**Directions**
Report how many lines below include the string "Switch". Please keep the reply to that number.

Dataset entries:
============

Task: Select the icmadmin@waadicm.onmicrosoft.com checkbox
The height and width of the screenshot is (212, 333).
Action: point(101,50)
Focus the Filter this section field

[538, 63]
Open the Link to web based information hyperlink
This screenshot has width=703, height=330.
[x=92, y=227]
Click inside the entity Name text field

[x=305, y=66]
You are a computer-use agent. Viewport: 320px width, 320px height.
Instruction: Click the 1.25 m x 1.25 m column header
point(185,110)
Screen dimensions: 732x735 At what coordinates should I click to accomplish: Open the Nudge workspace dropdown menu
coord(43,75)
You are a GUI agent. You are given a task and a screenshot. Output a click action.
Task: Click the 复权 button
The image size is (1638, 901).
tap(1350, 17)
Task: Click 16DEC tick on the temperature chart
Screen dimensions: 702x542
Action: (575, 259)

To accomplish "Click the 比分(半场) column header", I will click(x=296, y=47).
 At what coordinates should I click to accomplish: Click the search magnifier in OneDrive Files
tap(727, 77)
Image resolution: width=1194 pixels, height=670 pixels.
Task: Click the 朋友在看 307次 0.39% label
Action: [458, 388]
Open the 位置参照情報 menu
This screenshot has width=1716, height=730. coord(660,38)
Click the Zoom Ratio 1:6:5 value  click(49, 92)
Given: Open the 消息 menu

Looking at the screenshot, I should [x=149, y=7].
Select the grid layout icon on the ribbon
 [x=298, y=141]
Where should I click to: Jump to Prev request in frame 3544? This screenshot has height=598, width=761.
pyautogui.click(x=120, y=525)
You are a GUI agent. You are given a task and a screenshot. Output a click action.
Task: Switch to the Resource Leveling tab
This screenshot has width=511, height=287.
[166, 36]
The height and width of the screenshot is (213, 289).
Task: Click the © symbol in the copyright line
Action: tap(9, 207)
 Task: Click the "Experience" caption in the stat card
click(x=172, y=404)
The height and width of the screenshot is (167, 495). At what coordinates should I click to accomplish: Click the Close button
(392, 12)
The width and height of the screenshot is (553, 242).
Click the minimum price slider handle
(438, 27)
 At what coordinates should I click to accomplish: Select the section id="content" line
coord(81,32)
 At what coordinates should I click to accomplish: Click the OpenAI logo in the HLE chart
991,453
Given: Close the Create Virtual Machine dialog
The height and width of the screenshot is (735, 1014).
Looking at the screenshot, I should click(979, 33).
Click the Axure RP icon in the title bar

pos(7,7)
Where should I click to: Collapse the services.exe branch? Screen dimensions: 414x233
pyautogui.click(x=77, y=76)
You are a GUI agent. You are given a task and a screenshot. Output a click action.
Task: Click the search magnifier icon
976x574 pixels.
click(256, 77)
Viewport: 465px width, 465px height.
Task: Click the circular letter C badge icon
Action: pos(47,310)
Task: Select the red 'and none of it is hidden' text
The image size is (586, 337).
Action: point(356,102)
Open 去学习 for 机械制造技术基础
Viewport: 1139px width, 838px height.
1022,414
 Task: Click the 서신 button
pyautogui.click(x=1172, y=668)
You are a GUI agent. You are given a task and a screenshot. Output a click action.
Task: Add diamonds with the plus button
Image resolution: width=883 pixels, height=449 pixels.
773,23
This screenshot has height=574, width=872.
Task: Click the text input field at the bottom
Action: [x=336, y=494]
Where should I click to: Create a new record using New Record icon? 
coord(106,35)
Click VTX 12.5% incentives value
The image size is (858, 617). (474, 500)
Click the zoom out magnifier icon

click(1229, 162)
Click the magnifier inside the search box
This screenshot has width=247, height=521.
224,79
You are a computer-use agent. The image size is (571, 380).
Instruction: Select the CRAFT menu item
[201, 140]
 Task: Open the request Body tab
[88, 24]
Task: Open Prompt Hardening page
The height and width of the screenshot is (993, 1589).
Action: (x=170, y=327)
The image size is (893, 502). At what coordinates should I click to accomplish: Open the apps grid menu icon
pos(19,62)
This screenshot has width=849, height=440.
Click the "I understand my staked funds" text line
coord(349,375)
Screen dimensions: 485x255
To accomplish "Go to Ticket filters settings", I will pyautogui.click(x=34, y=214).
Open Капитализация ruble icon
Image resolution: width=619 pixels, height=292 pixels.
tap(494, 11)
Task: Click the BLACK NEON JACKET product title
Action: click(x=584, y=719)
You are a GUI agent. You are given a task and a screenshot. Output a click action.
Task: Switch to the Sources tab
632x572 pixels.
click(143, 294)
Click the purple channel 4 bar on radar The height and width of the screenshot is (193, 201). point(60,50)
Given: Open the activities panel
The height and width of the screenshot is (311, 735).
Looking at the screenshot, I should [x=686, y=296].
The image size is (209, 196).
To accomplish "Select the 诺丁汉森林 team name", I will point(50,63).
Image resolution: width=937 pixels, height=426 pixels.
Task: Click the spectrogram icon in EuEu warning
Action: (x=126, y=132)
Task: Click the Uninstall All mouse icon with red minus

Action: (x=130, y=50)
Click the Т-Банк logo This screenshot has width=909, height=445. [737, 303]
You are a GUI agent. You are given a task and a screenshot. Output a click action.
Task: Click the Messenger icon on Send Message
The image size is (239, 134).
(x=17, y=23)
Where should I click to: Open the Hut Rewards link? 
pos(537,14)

============

**Exercise response**
2